First freedom, then glory - when that fails,
Wealth, vice, corruption....

 

This idea applies to those two greatest of European empires: the Roman and the British, the latter entering its state of consumation as the series was completed. It is now in the destruction phase. The burgeoning American empire was still largely in the pastoral state Cole favoured. It too is accelerating into destruction. One notices too how, at the height of consumption in the series, Nature is replaced by opulence, as is the case now. In the series, the corrupt consumerist society is destroyed by a more warlike one and Nature is restored. This has been true of internal European struggles, but it would not be true of the current destruction by the savages from outside of Europe, for the savages are now as consumerist as the corrupt, and are in themselves corrupt.
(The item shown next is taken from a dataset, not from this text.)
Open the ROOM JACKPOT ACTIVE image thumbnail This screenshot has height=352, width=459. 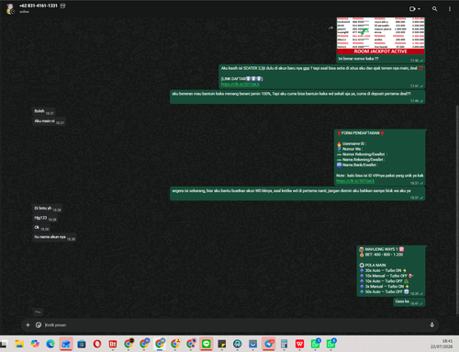(380, 36)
Cole does not avoid racial themes though, and one sees Negro guards alongside the elephant, The Consumation of Empire becoming multiracial in its decadence. 

 

Are these things necessarily cyclic and inevitable though and are we doomed by fate, as Spengler would have us believe? My view is that it need not be so. Indeed, time is linear as well as cyclic. As intimated, the present empires' destruction is markedly different to the ones of antiquity. European Man's techne has advanced beyond Cole's understanding, as has his consumption and corruption. But the three do not necessarily go hand in gloves. As I have stated before in contrast to Spengler, our techne may yet be our means of salvation and the means of conserving Nature. The fate of European Man is bound to the fate of Nature, for only we of all the races have considered Man's impact on the environment to such a degree. The elites play the game of providing false avenues and blind alleys for environmentalists to walk down, such as the climate change hysteria, the cult of veganism and the Extinction Rebellion movement, all the while keeping up corrupt multi-cultural empires of consumption, such as the European Union. Yet the destruction of consumption can equally be effected from within instead of from without. We must reject globalist empire building in favour of nationalism. And then Nature can be restored.

2 comments:

  1. There is no longer a British empire and there hasnt been for a long time. Neither was there a British empire at the time of mass immigration into Britain. Sweden did not have an empire yet it has had more immigration than Britain. Nature itself has a repetitive cycle of 'creation, opulence, decadence and decay'and from that decay yet again...depending on those who have the will to power. The Rousseauists were fashionable at the time but those fictional idealised Adam and Eve 'primitive innocents' never existed in the first place. The inhabitants were the ones who in no time were building up chieftains who were planning further expansion. Credit where credit is due; better their achievements that all the mud hut decadence of the sylvan dreaming of the Ozymandists.

    ReplyDelete
    Replies
    1. I have rewritten the last part to make the article clearer. The Commonwealth is essentially the British Empire rebranded, although there was certainly plenty of immigration into Britain from its colonies well before the rebranding, with the liberal bourgeoisie often setting on black servants. In 1918, the British government betrayed its returning soldiers by importing West Indians to take their jobs, resulting in the first race riots in Britain. There were also Indian MPs from the end of the 19th century sitting in the House of Commons. And let's not forget the Jewish presence from December 1655 onwards, with parts of London being overrun from the 1880s. If that last jibe is directed at me, I certainly do not dream of mud huts. Far from it; I dream of what could be achieved concentrating on our own destiny instead of some misguided 'white man's burden'.